Mieux vivre sa relation amoureuse

La pratique régulière de la méditation de pleine conscience améliore la santé physique, le bien-être psychologique ou l’humeur, comme le montrent bon nombre d’études. En revanche, peu de travaux se sont penchés sur le lien entre pleine conscience et relations interpersonnelles. Encore moins s’agissant des relations amoureuses. On sait qu’une relation amoureuse est plus satisfaisante lorsque les partenaires sont capables d’accepter les défauts et imperfections de l’autre. Or, cette capacité d’acceptation est en lien étroit avec notre disposition à la pleine conscience.


Quels sont les ingrédients d’une relation amoureuse satisfaisante ? Qu’est-ce qui la rend stable ? Pourquoi dure-t-elle ou non dans le temps ? Pouvoir répondre de manière définitive à ces questions équivaudrait à trouver le secret permettant de transformer le plomb en or. Mais les relations amoureuses sont trop complexes et leur alchimie trop subtile pour se laisser enfermer dans une solution aussi abrupte. Pourtant, il est possible d'apporter des éléments de réponse à ces questions.
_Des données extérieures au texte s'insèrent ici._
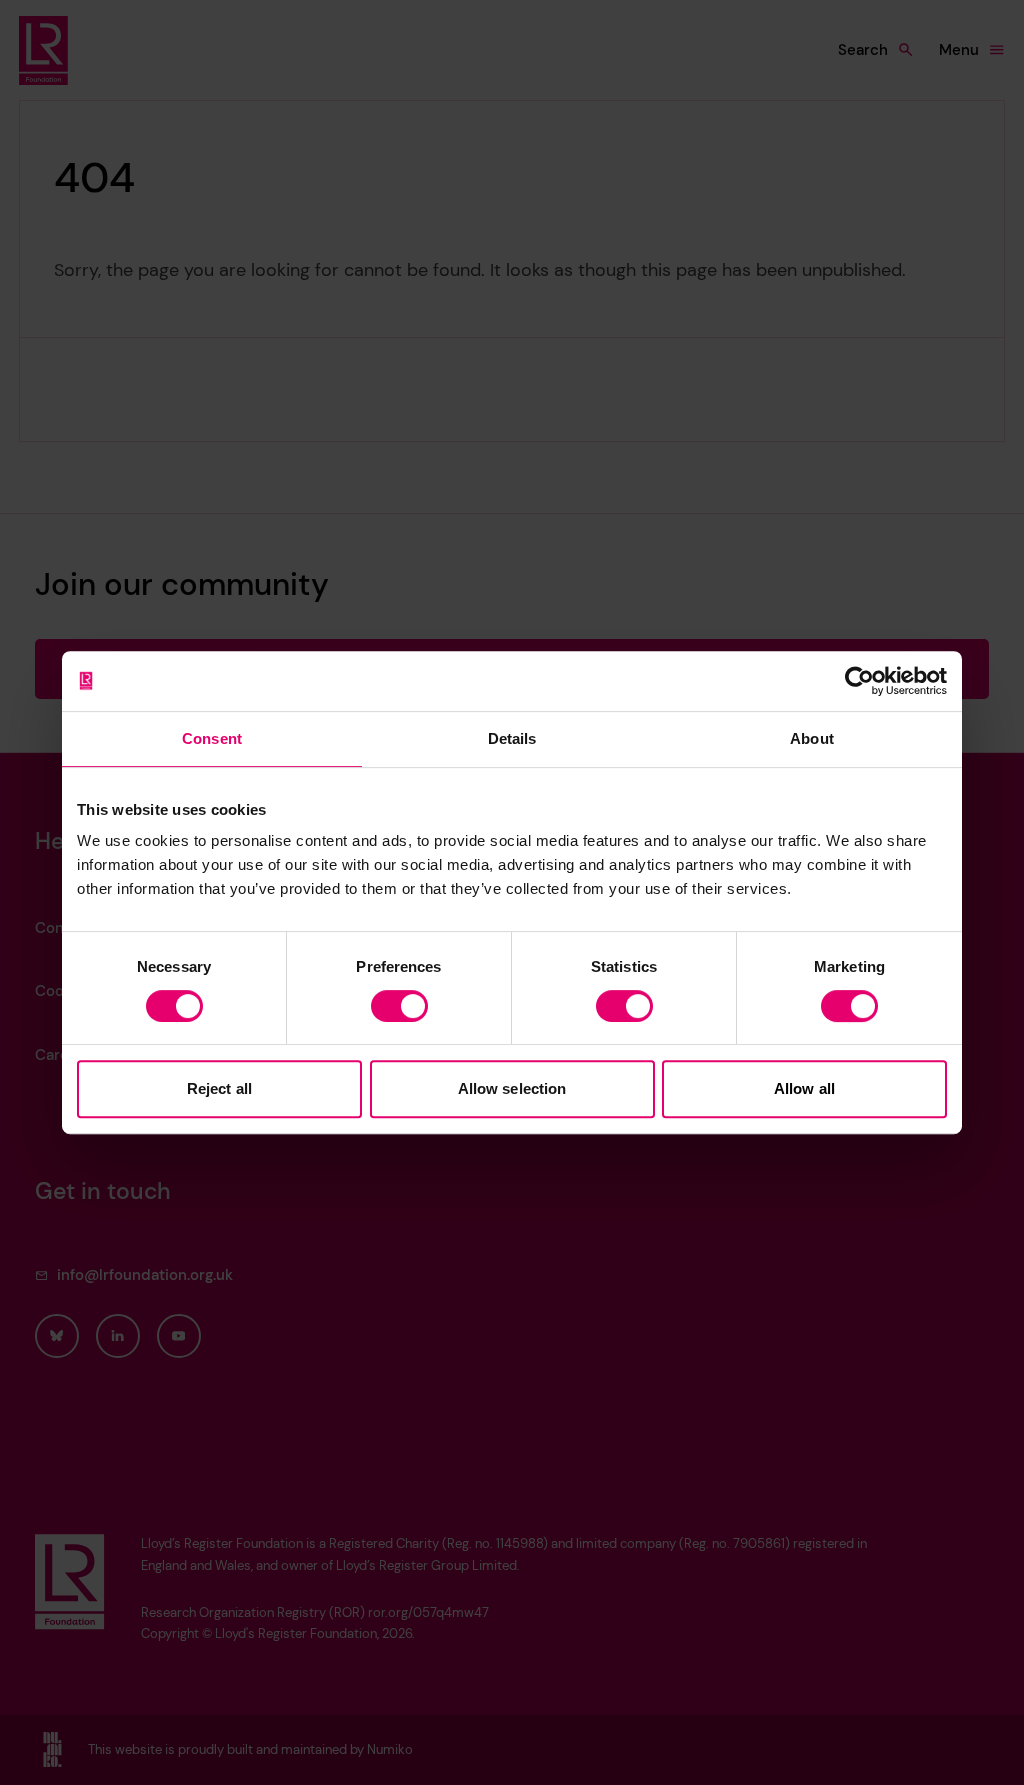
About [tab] (812, 738)
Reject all (219, 1088)
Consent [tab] (212, 738)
Qu’est-ce que la pleine conscience ?


Issue de la tradition et de la philosophie bouddhiste, la pleine conscience nous vient des États-Unis. Popularisé par Jon Kabat-Zinn, au début des années 1990, elle lui a été Inspiré par le moine bouddhiste Thích Nhất Hạnh, dont il a été l’élève. Il a développé un programme de réduction du stress basé sur la pleine conscience.


Les ingrédients de la pleine conscience


La pleine conscience se définit par un état de conscience où l’individu est entièrement attentif à ce qui se déroule dans l’instant présent, sans jugement porté sur ce qui arrive.


La pleine conscience est d’abord un trait de personnalité et tous les individus ne disposent pas du même niveau. Par ailleurs, cette disposition ne doit pas être confondue avec les pratiques qui visent à accroître cette pleine conscience (par la méditation par exemple).


Il faut y distinguer deux éléments : le premier est la capacité à se focaliser sur l’expérience présente, soit l’ensemble des émotions, sensations corporelles ou encore pensées qui surgissent spontanément. Le deuxième consiste en une approche distanciée et non "jugeante" de cette expérience. Soit une attitude d’acceptation, quelle que soit la valence, positive ou négative, de ce qui est vécu. Les études montrent les effets positifs de la pleine conscience sur un ensemble d’indicateurs de bien-être psychologique et de santé physique.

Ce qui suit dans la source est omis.